**REQUIRED WORK**
The job is to find each line in the entries holding the string "عراقية" and copy that line.

**EXERCISE DATA**

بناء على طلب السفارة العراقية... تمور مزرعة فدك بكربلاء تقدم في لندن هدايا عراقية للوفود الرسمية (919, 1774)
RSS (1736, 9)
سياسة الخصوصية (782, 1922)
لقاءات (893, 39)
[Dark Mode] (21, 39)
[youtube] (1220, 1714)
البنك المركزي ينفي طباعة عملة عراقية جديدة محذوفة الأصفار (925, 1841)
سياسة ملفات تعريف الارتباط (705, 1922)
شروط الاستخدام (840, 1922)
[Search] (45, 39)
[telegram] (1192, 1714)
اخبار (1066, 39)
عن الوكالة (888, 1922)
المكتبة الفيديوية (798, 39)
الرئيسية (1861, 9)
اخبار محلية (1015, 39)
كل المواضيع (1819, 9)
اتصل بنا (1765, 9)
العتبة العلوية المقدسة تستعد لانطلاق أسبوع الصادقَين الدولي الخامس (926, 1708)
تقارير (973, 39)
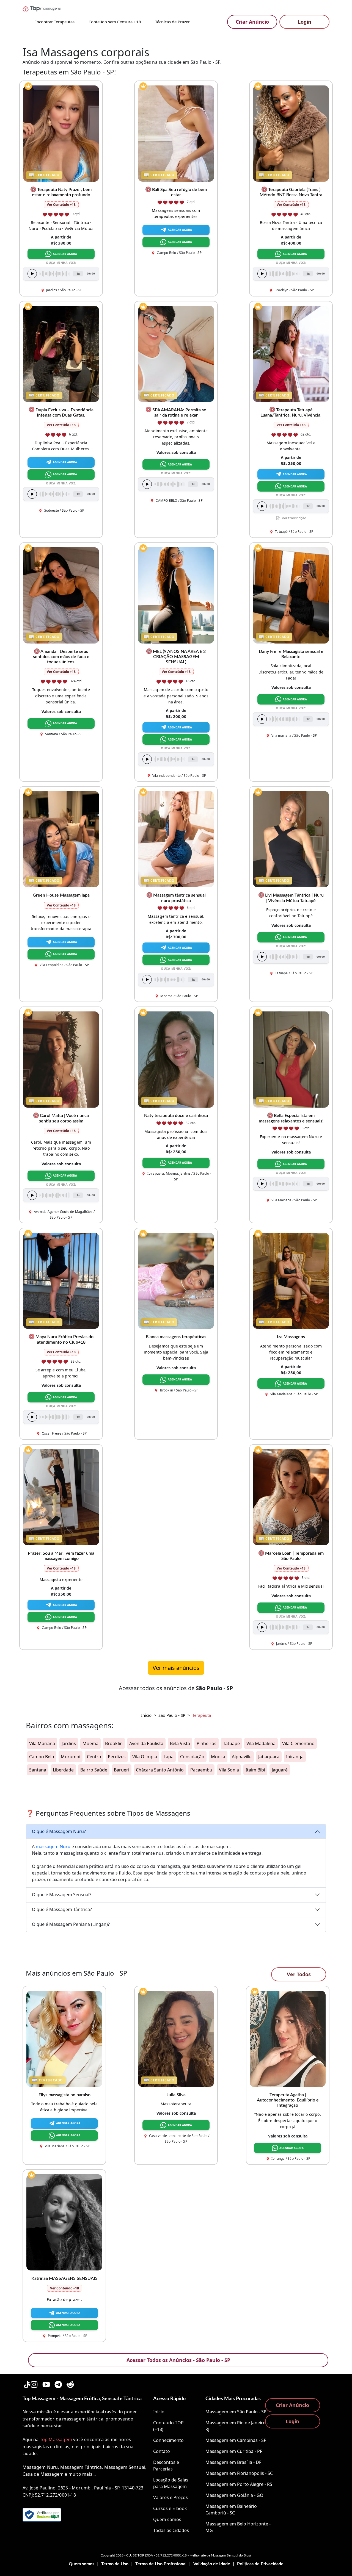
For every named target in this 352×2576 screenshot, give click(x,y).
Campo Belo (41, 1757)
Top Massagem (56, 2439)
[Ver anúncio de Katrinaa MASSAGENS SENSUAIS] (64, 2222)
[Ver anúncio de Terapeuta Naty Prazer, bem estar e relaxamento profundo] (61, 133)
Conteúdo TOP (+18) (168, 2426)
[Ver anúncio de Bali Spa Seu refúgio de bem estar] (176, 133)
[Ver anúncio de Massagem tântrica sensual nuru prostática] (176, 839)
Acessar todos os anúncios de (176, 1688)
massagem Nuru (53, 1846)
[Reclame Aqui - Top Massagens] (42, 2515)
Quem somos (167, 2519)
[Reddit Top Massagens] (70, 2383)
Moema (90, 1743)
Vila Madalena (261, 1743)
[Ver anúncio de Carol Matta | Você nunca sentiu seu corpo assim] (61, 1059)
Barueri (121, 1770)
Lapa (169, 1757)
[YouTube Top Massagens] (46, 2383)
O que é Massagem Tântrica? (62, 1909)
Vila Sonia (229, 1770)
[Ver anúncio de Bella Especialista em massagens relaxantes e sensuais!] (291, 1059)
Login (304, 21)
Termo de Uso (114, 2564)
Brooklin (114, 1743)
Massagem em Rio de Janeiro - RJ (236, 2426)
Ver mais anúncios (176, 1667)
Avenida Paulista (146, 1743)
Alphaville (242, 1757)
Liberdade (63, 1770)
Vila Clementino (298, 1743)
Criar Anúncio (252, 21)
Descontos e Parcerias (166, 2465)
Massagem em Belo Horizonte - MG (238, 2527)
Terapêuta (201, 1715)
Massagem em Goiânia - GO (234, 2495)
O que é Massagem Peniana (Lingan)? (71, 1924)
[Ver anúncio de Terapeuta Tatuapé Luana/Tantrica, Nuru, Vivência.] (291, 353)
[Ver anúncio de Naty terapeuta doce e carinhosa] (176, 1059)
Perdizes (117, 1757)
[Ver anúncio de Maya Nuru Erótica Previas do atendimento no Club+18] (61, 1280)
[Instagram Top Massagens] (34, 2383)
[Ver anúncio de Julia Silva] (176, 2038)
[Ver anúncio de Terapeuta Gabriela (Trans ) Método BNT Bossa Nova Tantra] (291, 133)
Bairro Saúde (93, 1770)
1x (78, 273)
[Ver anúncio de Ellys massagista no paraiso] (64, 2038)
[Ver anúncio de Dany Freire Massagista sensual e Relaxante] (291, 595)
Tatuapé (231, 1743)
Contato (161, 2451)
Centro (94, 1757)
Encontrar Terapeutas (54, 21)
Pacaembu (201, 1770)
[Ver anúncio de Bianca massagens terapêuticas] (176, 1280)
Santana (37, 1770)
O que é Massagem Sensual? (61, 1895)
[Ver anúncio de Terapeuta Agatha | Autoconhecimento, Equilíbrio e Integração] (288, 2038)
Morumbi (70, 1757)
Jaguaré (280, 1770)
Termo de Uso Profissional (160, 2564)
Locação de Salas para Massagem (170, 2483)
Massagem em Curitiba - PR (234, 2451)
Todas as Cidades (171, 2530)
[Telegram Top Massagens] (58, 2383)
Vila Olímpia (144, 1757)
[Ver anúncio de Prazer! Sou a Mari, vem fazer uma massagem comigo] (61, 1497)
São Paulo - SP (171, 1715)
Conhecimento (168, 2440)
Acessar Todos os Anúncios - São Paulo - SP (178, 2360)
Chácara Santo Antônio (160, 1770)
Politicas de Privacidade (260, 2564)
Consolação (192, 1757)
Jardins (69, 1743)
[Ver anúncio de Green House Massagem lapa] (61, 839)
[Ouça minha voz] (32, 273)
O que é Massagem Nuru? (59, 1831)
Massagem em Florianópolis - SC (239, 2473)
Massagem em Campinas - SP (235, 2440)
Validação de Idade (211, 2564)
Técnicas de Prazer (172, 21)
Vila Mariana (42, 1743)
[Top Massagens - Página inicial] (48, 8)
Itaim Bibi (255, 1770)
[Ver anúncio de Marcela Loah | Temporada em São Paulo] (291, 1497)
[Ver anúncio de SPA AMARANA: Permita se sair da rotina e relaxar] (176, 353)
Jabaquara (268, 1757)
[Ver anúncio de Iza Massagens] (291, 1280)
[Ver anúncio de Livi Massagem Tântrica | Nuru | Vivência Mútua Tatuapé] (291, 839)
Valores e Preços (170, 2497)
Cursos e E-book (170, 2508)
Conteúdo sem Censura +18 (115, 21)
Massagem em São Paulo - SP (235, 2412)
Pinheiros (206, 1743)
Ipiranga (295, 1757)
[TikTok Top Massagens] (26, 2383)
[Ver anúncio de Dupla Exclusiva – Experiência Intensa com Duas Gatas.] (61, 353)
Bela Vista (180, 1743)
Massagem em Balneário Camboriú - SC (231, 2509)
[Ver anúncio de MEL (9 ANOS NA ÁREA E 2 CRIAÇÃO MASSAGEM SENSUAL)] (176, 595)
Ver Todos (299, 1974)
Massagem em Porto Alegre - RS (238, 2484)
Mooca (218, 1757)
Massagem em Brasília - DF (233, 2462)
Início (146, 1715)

**TASK ANSWER**
بناء على طلب السفارة العراقية... تمور مزرعة فدك بكربلاء تقدم في لندن هدايا عراقية للوفود الرسمية (919, 1774)
البنك المركزي ينفي طباعة عملة عراقية جديدة محذوفة الأصفار (925, 1841)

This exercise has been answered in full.